David Klepper, Associated Press

PROVIDENCE, R.I. (AP) -- Gov. Lincoln Chafee's office has investigated whether Rhode Island could refinance or reduce the debt it owes for its failed investment in Curt Schilling's video game company but remains convinced the state's best option is to pay up.

Lawmakers continue to grapple with the debt as more and more favor defaulting on the money the state owes bond holders for a $75 million loan guarantee given to 38 Studios, the company started by the former Red Sox pitcher.

The issue will come to a head within weeks as lawmakers debate and vote on a state budget proposal that includes a $2.5 million bond payment. Beginning the year after, the state would make $12.5 million in annual payments.
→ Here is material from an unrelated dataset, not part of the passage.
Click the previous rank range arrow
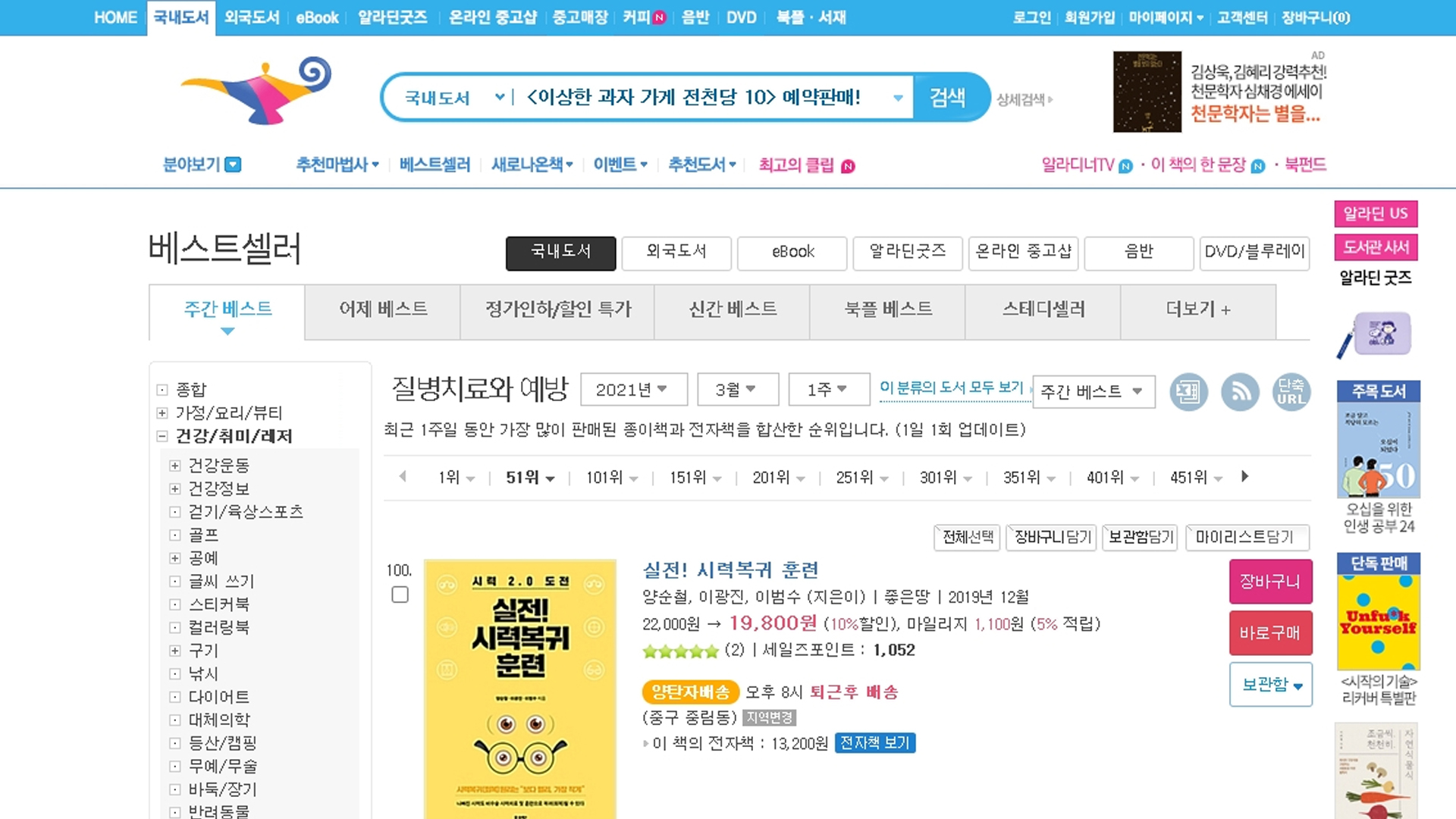 403,476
Refinancing the debt could prove more expensive than paying it, according to Richard Licht, the Democratic governor's director of administration, because of the added costs that would be tacked on to issuing new debt. It's unlikely the state could strike a deal with the company insuring the bonds, he said, adding that the insurer will likely sue the state in the event of a default.
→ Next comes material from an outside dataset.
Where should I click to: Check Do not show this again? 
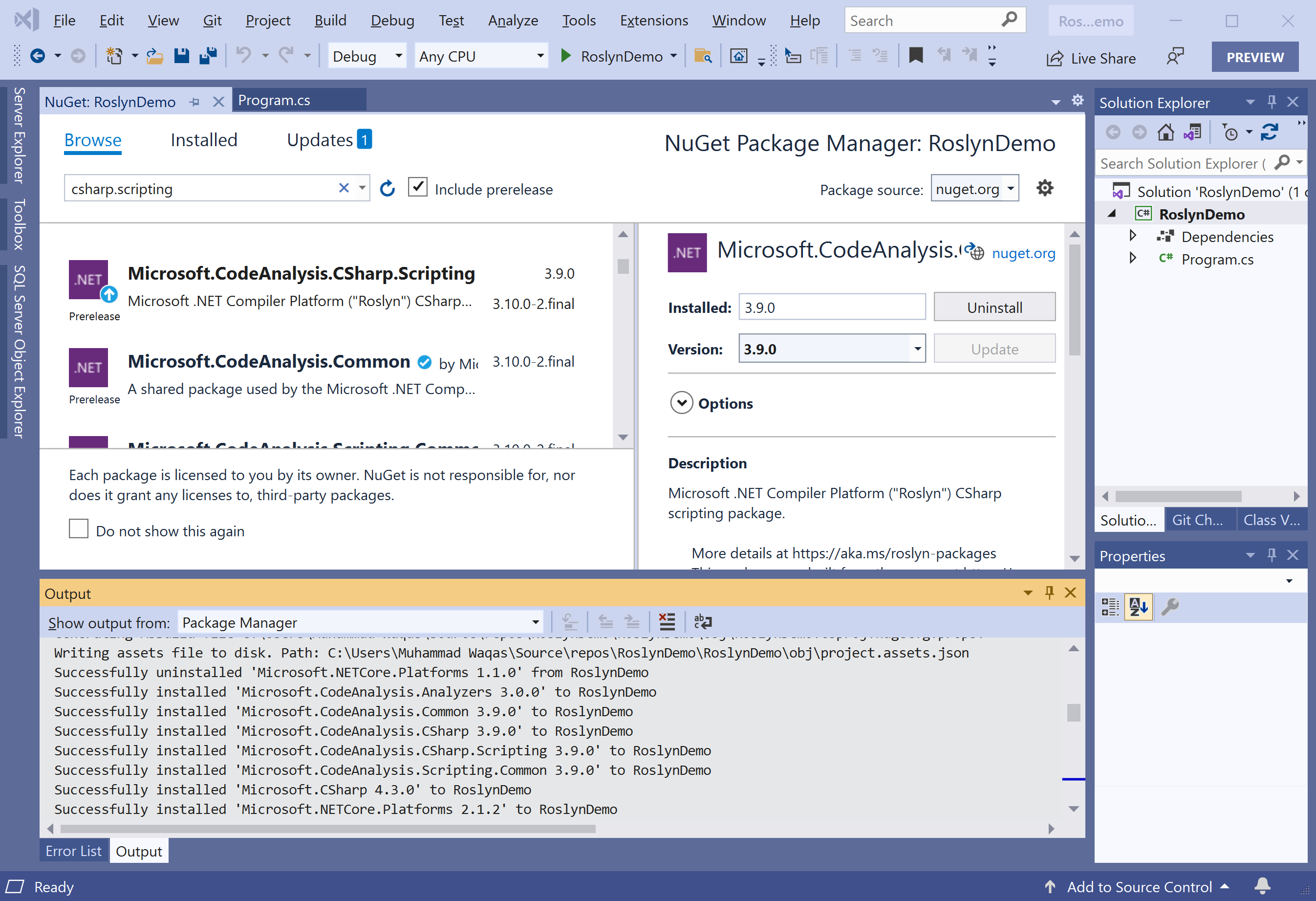79,529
"We've talked to the insurer," Licht said. "They've said they expect the state to pay."

Supporters of defaulting argue the insurer will pay bond holders if the state defaults. Rep. Karen MacBeth, D-Cumberland, said she doubts a default would be as bad as Licht predicts.
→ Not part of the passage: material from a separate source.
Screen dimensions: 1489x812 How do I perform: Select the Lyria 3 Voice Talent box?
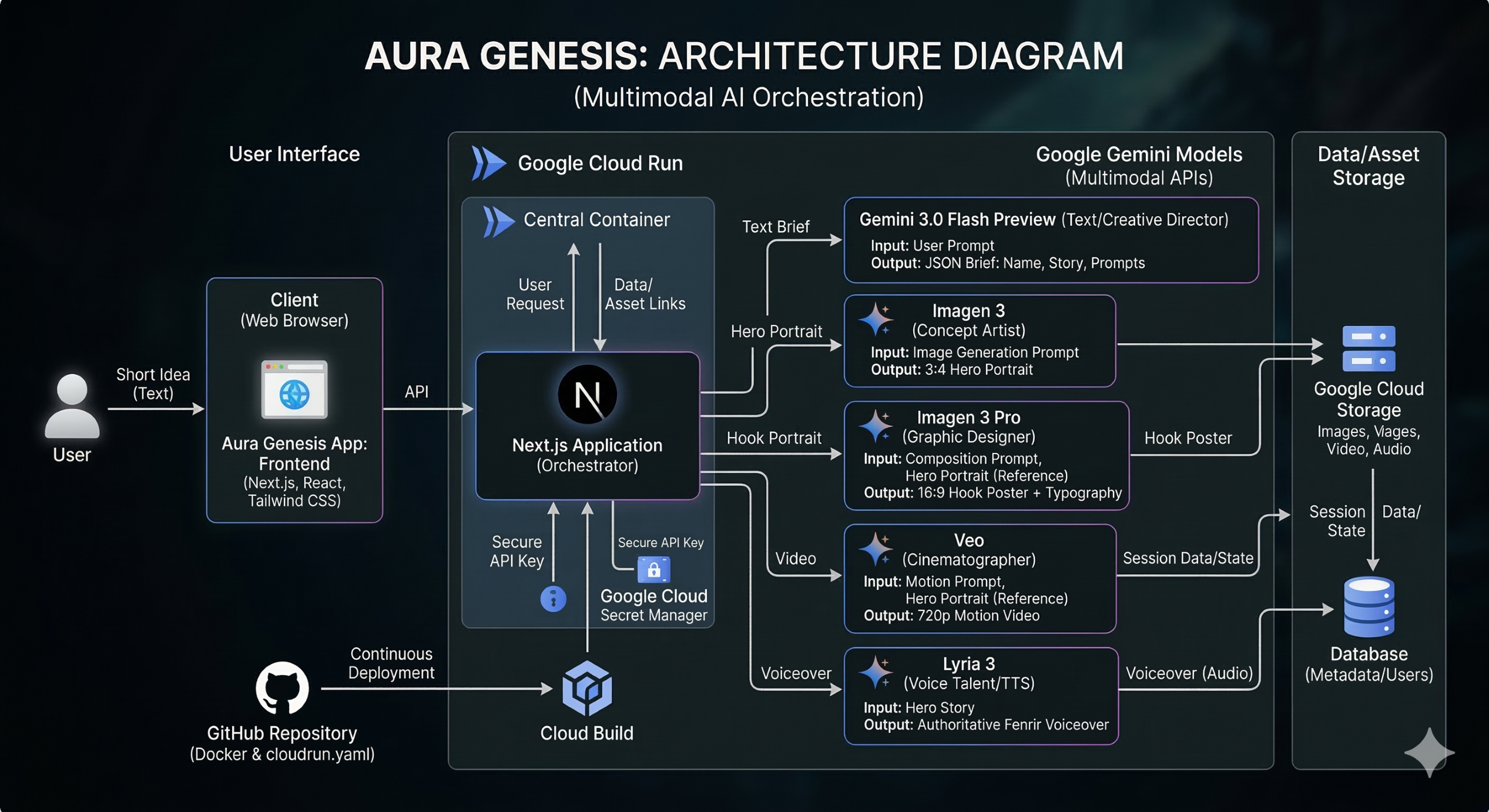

"Let's not pay it for a year and see what happens," she said.

On Thursday, lawmakers heard from a bond expert who warned of potential dire consequences should the state default. Matt Fabian, managing director of Concord, Mass.-based Municipal Market Advisors, said not paying the debt could hurt Rhode Island's bond rating and make borrowing money more expensive. But Fabian said it's impossible to predict the precise impact because no state has defaulted in a similar fashion in more than a century.

With the potential impact being so speculative, Gary Sasse, a former director of administration for former Gov. Donald Carcieri, said Chafee needs to do a better job of convincing the public that defaulting is a bad idea. Carcieri, a Republican, was a leading supporter of the 38 Studios loan guarantee.

"The burden of proof is on the governor and the General Assembly," Sasse said. "The last time we made an uninformed decision like this, it was 38 Studios."

Chafee spokeswoman Christine Hunsinger said the governor will release documents from its review of a potential default. But she said attorneys will first review the documents to ensure the release doesn't impact a lawsuit filed by the EDC against Schilling and others involved in the deal.